- [OBJECTIVE] Retype all of the material below line for line, with every character unchanged.

- [TASK DATA]
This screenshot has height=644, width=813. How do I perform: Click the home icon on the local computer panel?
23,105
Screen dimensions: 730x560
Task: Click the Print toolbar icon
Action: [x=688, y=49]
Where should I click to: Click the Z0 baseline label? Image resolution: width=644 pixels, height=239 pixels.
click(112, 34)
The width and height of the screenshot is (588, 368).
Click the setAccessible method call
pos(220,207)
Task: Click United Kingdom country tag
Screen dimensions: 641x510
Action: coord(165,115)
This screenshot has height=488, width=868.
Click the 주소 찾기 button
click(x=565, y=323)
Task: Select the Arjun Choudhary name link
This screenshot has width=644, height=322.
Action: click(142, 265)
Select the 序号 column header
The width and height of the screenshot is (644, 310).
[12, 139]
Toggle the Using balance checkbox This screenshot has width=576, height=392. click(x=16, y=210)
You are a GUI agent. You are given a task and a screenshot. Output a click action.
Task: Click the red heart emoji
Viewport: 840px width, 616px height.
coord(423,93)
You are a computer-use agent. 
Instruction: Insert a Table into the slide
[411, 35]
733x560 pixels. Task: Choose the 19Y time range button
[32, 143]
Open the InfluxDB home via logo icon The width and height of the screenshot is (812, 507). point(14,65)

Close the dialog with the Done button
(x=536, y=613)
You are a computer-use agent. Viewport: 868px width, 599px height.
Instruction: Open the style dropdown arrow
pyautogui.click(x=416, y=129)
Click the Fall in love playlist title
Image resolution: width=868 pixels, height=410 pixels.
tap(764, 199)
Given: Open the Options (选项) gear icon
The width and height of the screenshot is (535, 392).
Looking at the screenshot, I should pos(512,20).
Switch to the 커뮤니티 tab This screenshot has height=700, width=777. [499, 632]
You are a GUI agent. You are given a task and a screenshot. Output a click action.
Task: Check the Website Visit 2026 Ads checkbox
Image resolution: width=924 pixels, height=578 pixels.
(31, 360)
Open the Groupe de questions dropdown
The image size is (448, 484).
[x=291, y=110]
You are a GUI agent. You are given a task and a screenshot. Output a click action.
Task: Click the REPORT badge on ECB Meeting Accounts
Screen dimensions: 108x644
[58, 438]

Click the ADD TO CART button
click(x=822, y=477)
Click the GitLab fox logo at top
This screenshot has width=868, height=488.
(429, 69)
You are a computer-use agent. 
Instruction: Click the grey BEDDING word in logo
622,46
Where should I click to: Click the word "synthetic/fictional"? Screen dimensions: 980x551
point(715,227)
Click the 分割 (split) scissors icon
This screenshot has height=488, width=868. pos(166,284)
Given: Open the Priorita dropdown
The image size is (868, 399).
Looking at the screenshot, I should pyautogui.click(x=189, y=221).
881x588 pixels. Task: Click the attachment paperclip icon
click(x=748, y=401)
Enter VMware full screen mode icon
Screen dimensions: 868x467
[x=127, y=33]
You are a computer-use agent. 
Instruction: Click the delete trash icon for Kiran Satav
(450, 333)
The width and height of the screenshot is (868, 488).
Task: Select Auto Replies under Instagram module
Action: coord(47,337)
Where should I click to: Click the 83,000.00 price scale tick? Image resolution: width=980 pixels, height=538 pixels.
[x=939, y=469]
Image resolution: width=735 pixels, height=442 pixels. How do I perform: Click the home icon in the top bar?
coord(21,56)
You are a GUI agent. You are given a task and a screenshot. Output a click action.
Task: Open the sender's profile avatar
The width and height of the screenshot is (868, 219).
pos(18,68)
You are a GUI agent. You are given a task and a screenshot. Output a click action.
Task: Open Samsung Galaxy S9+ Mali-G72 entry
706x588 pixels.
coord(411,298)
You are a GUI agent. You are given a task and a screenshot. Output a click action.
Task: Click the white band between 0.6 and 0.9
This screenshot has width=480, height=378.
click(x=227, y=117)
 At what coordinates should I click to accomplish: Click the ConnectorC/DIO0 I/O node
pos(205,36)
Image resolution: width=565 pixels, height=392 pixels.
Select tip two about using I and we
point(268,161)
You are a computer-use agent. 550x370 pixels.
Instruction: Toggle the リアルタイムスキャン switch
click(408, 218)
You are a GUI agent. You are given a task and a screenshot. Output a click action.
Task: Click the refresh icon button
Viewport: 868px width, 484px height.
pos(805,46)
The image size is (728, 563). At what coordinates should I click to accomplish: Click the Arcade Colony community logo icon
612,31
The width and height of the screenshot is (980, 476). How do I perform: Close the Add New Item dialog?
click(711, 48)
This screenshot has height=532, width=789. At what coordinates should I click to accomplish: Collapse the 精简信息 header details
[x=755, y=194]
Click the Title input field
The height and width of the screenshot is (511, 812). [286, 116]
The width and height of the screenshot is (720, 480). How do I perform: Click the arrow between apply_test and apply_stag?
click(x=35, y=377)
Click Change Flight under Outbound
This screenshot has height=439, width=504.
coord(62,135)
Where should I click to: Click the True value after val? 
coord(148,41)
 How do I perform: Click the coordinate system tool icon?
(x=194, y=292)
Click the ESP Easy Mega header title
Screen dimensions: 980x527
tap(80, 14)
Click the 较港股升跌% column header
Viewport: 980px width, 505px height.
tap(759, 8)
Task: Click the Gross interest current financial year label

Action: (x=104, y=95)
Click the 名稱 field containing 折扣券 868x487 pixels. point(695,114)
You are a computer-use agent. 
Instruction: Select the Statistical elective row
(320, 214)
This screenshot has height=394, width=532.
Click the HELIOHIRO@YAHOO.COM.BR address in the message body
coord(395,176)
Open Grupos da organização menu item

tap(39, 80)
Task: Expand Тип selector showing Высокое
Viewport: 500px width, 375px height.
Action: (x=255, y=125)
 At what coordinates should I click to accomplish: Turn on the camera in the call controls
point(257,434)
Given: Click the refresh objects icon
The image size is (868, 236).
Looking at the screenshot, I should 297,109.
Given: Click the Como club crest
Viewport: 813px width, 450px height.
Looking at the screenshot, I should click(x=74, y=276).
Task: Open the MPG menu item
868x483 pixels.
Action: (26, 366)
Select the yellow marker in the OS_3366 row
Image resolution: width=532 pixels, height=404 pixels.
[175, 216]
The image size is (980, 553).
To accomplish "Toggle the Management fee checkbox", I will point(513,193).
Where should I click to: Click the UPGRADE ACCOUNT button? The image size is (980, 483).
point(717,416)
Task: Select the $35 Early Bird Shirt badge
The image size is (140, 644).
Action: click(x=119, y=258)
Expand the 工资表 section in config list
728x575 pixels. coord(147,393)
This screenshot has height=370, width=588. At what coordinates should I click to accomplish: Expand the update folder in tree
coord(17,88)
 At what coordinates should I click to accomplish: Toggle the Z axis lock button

- [RESPONSE TO THE EXERCISE]
This screenshot has height=644, width=813. How do I perform: Click the home icon on the local computer panel?
23,105
Screen dimensions: 730x560
Task: Click the Print toolbar icon
Action: [x=688, y=49]
Where should I click to: Click the Z0 baseline label? Image resolution: width=644 pixels, height=239 pixels.
click(112, 34)
The width and height of the screenshot is (588, 368).
Click the setAccessible method call
pos(220,207)
Task: Click United Kingdom country tag
Screen dimensions: 641x510
Action: coord(165,115)
This screenshot has height=488, width=868.
Click the 주소 찾기 button
click(x=565, y=323)
Task: Select the Arjun Choudhary name link
This screenshot has width=644, height=322.
Action: click(142, 265)
Select the 序号 column header
The width and height of the screenshot is (644, 310).
[12, 139]
Toggle the Using balance checkbox This screenshot has width=576, height=392. click(x=16, y=210)
You are a GUI agent. You are given a task and a screenshot. Output a click action.
Task: Click the red heart emoji
Viewport: 840px width, 616px height.
coord(423,93)
You are a computer-use agent. 
Instruction: Insert a Table into the slide
[411, 35]
733x560 pixels. Task: Choose the 19Y time range button
[32, 143]
Open the InfluxDB home via logo icon The width and height of the screenshot is (812, 507). point(14,65)

Close the dialog with the Done button
(x=536, y=613)
You are a computer-use agent. Viewport: 868px width, 599px height.
Instruction: Open the style dropdown arrow
pyautogui.click(x=416, y=129)
Click the Fall in love playlist title
Image resolution: width=868 pixels, height=410 pixels.
tap(764, 199)
Given: Open the Options (选项) gear icon
The width and height of the screenshot is (535, 392).
Looking at the screenshot, I should pos(512,20).
Switch to the 커뮤니티 tab This screenshot has height=700, width=777. [499, 632]
You are a GUI agent. You are given a task and a screenshot. Output a click action.
Task: Check the Website Visit 2026 Ads checkbox
Image resolution: width=924 pixels, height=578 pixels.
(31, 360)
Open the Groupe de questions dropdown
The image size is (448, 484).
[x=291, y=110]
You are a GUI agent. You are given a task and a screenshot. Output a click action.
Task: Click the REPORT badge on ECB Meeting Accounts
Screen dimensions: 108x644
[58, 438]

Click the ADD TO CART button
click(x=822, y=477)
Click the GitLab fox logo at top
This screenshot has width=868, height=488.
(429, 69)
You are a computer-use agent. 
Instruction: Click the grey BEDDING word in logo
622,46
Where should I click to: Click the word "synthetic/fictional"? Screen dimensions: 980x551
point(715,227)
Click the 分割 (split) scissors icon
This screenshot has height=488, width=868. pos(166,284)
Given: Open the Priorita dropdown
The image size is (868, 399).
Looking at the screenshot, I should pyautogui.click(x=189, y=221).
881x588 pixels. Task: Click the attachment paperclip icon
click(x=748, y=401)
Enter VMware full screen mode icon
Screen dimensions: 868x467
[x=127, y=33]
You are a computer-use agent. 
Instruction: Click the delete trash icon for Kiran Satav
(450, 333)
The width and height of the screenshot is (868, 488).
Task: Select Auto Replies under Instagram module
Action: coord(47,337)
Where should I click to: Click the 83,000.00 price scale tick? Image resolution: width=980 pixels, height=538 pixels.
[x=939, y=469]
Image resolution: width=735 pixels, height=442 pixels. How do I perform: Click the home icon in the top bar?
coord(21,56)
You are a GUI agent. You are given a task and a screenshot. Output a click action.
Task: Open the sender's profile avatar
The width and height of the screenshot is (868, 219).
pos(18,68)
You are a GUI agent. You are given a task and a screenshot. Output a click action.
Task: Open Samsung Galaxy S9+ Mali-G72 entry
706x588 pixels.
coord(411,298)
You are a GUI agent. You are given a task and a screenshot. Output a click action.
Task: Click the white band between 0.6 and 0.9
This screenshot has width=480, height=378.
click(x=227, y=117)
 At what coordinates should I click to accomplish: Click the ConnectorC/DIO0 I/O node
pos(205,36)
Image resolution: width=565 pixels, height=392 pixels.
Select tip two about using I and we
point(268,161)
You are a computer-use agent. 550x370 pixels.
Instruction: Toggle the リアルタイムスキャン switch
click(408, 218)
You are a GUI agent. You are given a task and a screenshot. Output a click action.
Task: Click the refresh icon button
Viewport: 868px width, 484px height.
pos(805,46)
The image size is (728, 563). At what coordinates should I click to accomplish: Click the Arcade Colony community logo icon
612,31
The width and height of the screenshot is (980, 476). How do I perform: Close the Add New Item dialog?
click(711, 48)
This screenshot has height=532, width=789. At what coordinates should I click to accomplish: Collapse the 精简信息 header details
[x=755, y=194]
Click the Title input field
The height and width of the screenshot is (511, 812). [286, 116]
The width and height of the screenshot is (720, 480). How do I perform: Click the arrow between apply_test and apply_stag?
click(x=35, y=377)
Click Change Flight under Outbound
This screenshot has height=439, width=504.
coord(62,135)
Where should I click to: Click the True value after val? 
coord(148,41)
 How do I perform: Click the coordinate system tool icon?
(x=194, y=292)
Click the ESP Easy Mega header title
Screen dimensions: 980x527
tap(80, 14)
Click the 较港股升跌% column header
Viewport: 980px width, 505px height.
tap(759, 8)
Task: Click the Gross interest current financial year label

Action: (x=104, y=95)
Click the 名稱 field containing 折扣券 868x487 pixels. point(695,114)
You are a computer-use agent. 
Instruction: Select the Statistical elective row
(320, 214)
This screenshot has height=394, width=532.
Click the HELIOHIRO@YAHOO.COM.BR address in the message body
coord(395,176)
Open Grupos da organização menu item

tap(39, 80)
Task: Expand Тип selector showing Высокое
Viewport: 500px width, 375px height.
Action: (x=255, y=125)
 At what coordinates should I click to accomplish: Turn on the camera in the call controls
point(257,434)
Given: Click the refresh objects icon
The image size is (868, 236).
Looking at the screenshot, I should 297,109.
Given: Click the Como club crest
Viewport: 813px width, 450px height.
Looking at the screenshot, I should click(x=74, y=276).
Task: Open the MPG menu item
868x483 pixels.
Action: (26, 366)
Select the yellow marker in the OS_3366 row
Image resolution: width=532 pixels, height=404 pixels.
[175, 216]
The image size is (980, 553).
To accomplish "Toggle the Management fee checkbox", I will point(513,193).
Where should I click to: Click the UPGRADE ACCOUNT button? The image size is (980, 483).
point(717,416)
Task: Select the $35 Early Bird Shirt badge
The image size is (140, 644).
Action: click(x=119, y=258)
Expand the 工资表 section in config list
728x575 pixels. coord(147,393)
This screenshot has height=370, width=588. At what coordinates should I click to accomplish: Expand the update folder in tree
coord(17,88)
 At what coordinates should I click to accomplish: Toggle the Z axis lock button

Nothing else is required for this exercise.